One reason brands have problems connecting with people is their use of language. A few examples:

Dachis Group: “Social Business Design helps companies reinvent themselves into dynamic, socially calibrated organizations that gain constant value from their ecosystem of connections.”

Dell: “Increase workforce flexibility while storing data or secure servers – enabling highly centralized control over your distributed environment and aligning clients with their organizational needs.”

Ford: “Covert aerodynamic design and critical technology such as the class-exclusive PowerShift six-speed automatic and 1.6L Ti-VCT Duratec® I4 engine with twin-independent variable cam timing make it a responsive and fuel-responsible driving experience.”

I chose those 3 companies because they’re often heralded as the pioneers of Social Media and Social Business. Did you have any clue what they were talking about? I had some idea but became bored a few words in.

We have developed a lexicon of contrived gobbledygook meant to confuse people not to enlighten them. How can you claim to be social when your outward language is anti-social?

Just go to digital conferences and half the words abused have no real definition (Engagement), 1 million definitions (brand) or their meaning changes day by day (Success Metrics). We tend to use imprecise words to cloud our confusion and hide the fact our thoughts are not that well-thought-out. A refined thought doesn’t need to come in a convoluted package.
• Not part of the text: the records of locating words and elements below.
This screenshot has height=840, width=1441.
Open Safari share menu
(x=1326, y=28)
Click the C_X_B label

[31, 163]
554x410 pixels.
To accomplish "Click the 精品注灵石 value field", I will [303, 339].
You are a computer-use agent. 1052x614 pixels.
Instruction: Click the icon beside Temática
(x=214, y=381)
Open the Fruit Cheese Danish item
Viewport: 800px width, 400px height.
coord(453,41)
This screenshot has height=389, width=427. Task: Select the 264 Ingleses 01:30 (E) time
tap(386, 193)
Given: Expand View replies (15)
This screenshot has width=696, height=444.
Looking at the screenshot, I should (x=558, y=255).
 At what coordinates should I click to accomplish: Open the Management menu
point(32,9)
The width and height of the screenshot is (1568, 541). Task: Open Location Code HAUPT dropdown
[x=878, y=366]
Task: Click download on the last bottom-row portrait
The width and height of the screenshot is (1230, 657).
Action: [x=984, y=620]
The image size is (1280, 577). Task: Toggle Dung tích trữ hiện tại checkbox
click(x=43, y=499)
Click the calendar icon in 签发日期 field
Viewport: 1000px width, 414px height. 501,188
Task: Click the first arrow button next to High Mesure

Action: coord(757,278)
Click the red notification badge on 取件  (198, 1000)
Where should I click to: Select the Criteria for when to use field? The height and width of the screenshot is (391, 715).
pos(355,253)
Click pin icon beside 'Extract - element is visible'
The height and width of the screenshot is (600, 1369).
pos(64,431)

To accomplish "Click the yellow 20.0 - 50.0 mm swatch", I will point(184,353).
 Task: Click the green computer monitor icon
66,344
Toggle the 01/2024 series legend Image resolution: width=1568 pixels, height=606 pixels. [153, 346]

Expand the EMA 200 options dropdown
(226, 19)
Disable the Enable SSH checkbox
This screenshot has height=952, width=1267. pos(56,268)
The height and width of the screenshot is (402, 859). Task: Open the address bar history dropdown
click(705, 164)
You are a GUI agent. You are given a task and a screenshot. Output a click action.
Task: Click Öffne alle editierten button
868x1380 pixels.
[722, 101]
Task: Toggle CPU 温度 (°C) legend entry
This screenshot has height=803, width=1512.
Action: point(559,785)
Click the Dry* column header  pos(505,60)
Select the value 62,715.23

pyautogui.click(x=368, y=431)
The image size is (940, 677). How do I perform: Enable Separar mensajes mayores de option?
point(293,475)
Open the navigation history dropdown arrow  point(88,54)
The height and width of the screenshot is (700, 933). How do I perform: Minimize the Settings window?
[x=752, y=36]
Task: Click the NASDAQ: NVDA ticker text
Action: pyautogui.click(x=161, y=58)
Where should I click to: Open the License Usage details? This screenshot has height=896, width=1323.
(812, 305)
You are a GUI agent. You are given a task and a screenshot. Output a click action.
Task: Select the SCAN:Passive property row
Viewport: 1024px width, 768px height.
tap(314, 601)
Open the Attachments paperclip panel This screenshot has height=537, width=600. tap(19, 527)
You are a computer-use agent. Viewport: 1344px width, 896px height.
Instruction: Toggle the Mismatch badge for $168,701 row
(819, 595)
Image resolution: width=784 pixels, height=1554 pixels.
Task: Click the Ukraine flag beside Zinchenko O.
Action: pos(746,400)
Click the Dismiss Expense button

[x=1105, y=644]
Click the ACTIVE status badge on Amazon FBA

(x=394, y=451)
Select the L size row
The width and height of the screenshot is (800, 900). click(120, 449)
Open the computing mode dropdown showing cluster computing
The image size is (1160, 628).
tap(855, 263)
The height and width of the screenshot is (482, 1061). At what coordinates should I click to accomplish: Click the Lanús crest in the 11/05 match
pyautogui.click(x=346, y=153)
Or, as Winston Churchill said: “Broadly speaking, the short words are the best, and the old words best of all.”

Amidst the corporate gibberish, brands have a unique opportunity to stand out from the masses by speaking plainly yet intelligently about the matter at hand. Not only only will you be seen as having a stronger grasp of the issues, but people will form stronger connections with companies.

In a complex world, any effort to simplify will be appreciated.